North-Central Section–40th Annual Meeting (20–21 April 2006)

Paper No. 4
Presentation Time: 9:00 AM

STUDENT SUCCESS IN EARTH SCIENCE: WHICH LOGICAL THINKING SKILLS ARE IMPORTANT AND WHY?


STEER, David N.1, MCCONNELL, David A.1 and OWENS, Katherine D.2, (1)Department of Geology, The University of Akron, Akron, OH 44325-4101, (2)Curricular and Instructional Studies, The University of Akron, Akron, OH 44325-4205, steer@uakron.edu

The Group Assessment of Logical Thinking instrument, that tests six logical operations, was administered to 393 students on the first day of class and near the end of the course. When compared to their peers, about 15% of the students had less developed reasoning skills in three areas - conservation, probability and correlational thinking.

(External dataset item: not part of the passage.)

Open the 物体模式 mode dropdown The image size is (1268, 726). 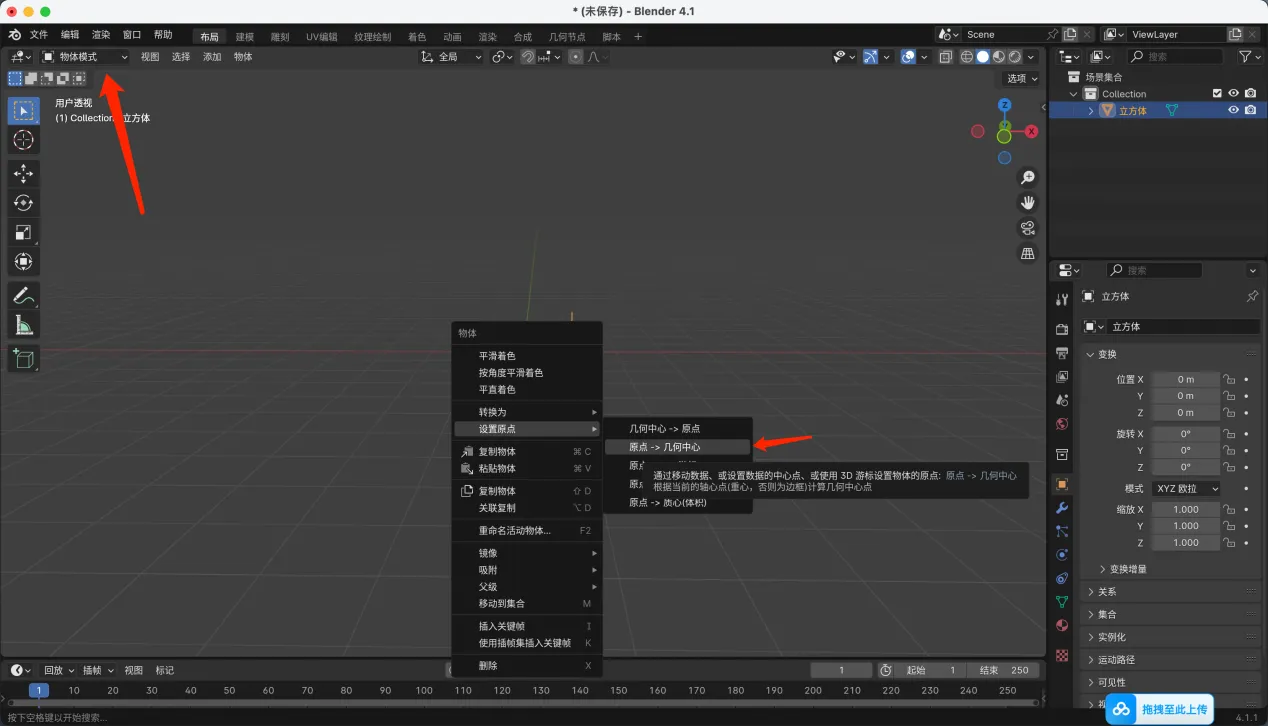click(x=85, y=57)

Those students earned significantly lower scores on formative and summative assessments than their classmates enrolled in the same inquiry-based Earth Science course for non-majors. Students who lack conservation skills predicted that changing the shape of an object changed its mass. Conservation skills are necessary to grasp concepts and processes related to the earth-sun energy budget, the hydrologic cycle and the rock cycle. Students lacking probability-related reasoning skills were more likely to have trouble in moving beyond basic mathematics to conceptual understanding of underlying principles. These students commonly ask for formulas to solve recurrence interval problems that are conceptual and require no calculations. Students who lacked correlational reasoning skills were unable to connect the various characteristics of plate boundaries (earthquakes, volcanoes, mountain building) to the processes that generate those phenomena. Such skills are also required to understand many other ideas in the geosciences that require higher level thinking (e.g. the carbon cycle, natural climate change, thermohaline circulation). Successful correlational thinkers can logically deduce causal relationships. By the end of the course, lower performing students had improved their conservation skills to the level their successful counterparts had at the beginning of the course. More research is necessary to determine efficient interventions that promote rapid skill development to better improve student success.